**Task:** Change every "Given" in the rows below to "Instruction" and write the rows out again with no other changes, leaving out the pictures.
— Begin —
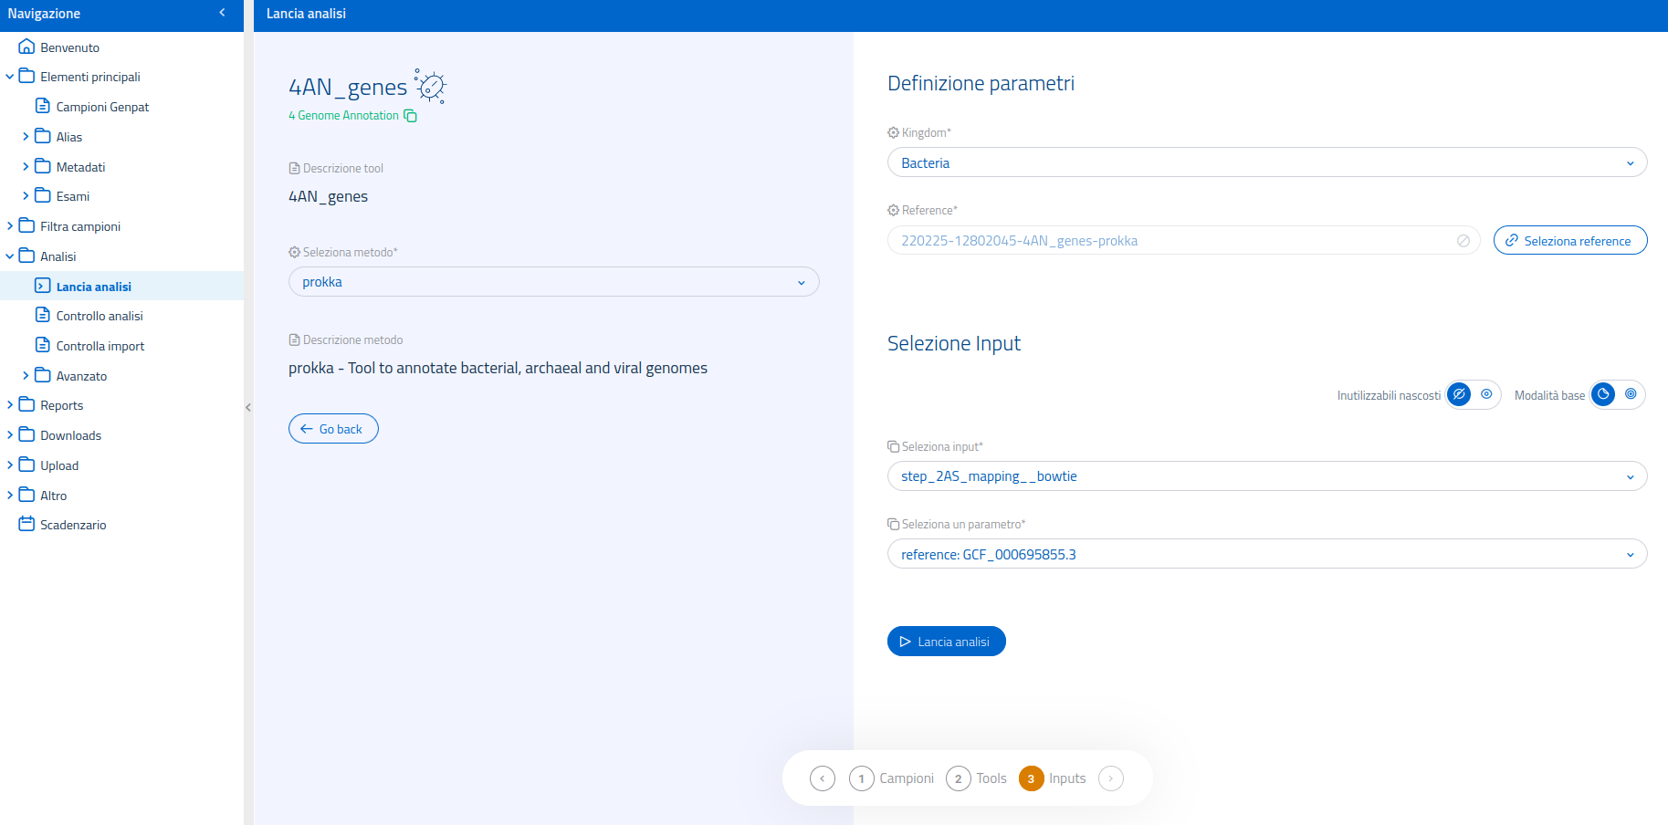
Task: Toggle Inutilizzabili nascosti to hidden state
Action: (x=1459, y=394)
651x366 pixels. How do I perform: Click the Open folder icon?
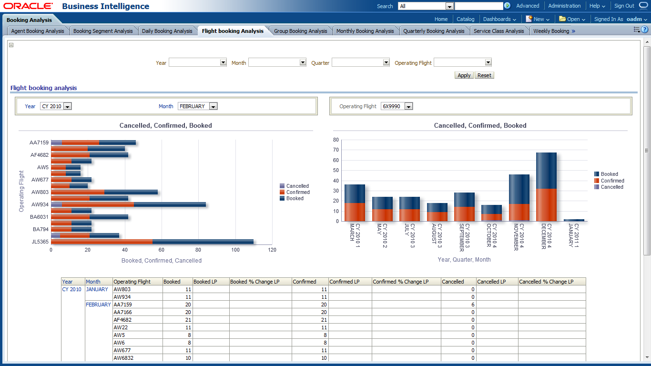562,19
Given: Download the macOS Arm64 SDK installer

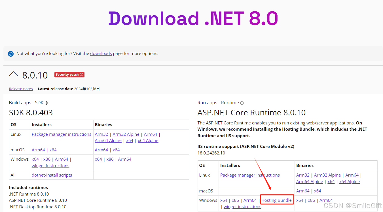Looking at the screenshot, I should 38,150.

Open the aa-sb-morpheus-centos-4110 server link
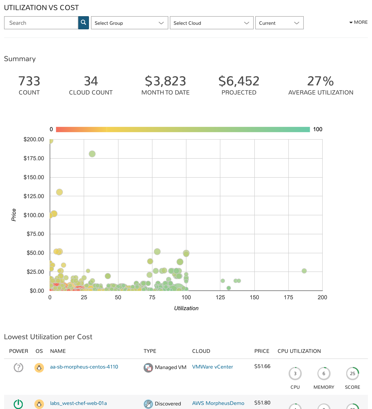(x=84, y=367)
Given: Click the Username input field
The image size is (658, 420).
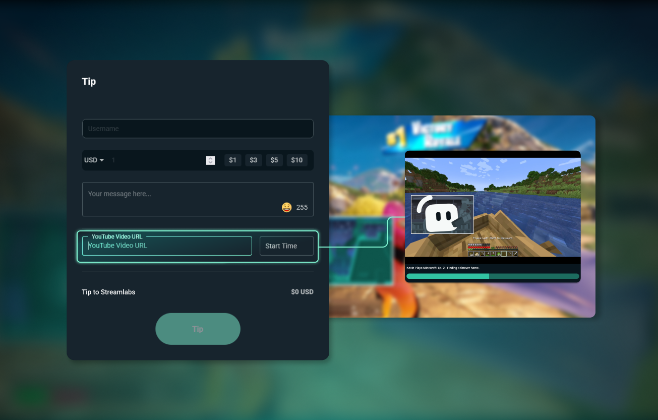Looking at the screenshot, I should coord(198,129).
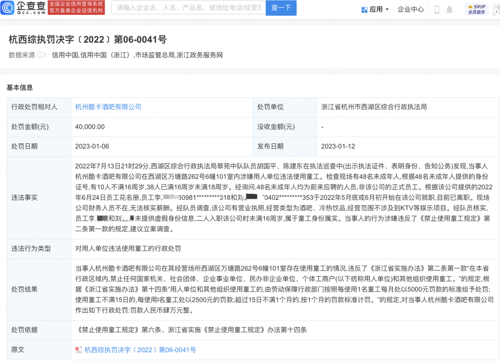Click the page title 杭西综执罚决字〔2022〕第06-0041号
The height and width of the screenshot is (361, 500).
[88, 39]
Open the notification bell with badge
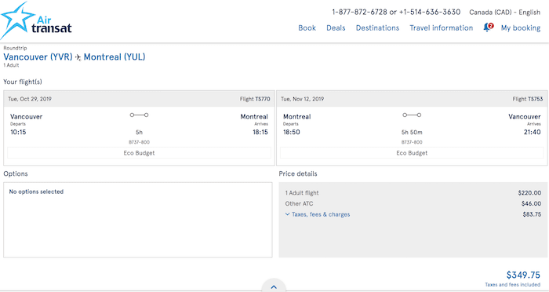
— End —
**Response for this exercise:**
Task: Toggle Inutilizzabili nascosti to hidden state
Action: (x=1459, y=394)
651x366 pixels. How do I perform: Click the Open folder icon?
562,19
Instruction: Download the macOS Arm64 SDK installer

Looking at the screenshot, I should 38,150.

Open the aa-sb-morpheus-centos-4110 server link
(x=84, y=367)
Instruction: Click the Username input field
The image size is (658, 420).
Looking at the screenshot, I should coord(198,129).
Click the page title 杭西综执罚决字〔2022〕第06-0041号
The height and width of the screenshot is (361, 500).
[88, 39]
Open the notification bell with badge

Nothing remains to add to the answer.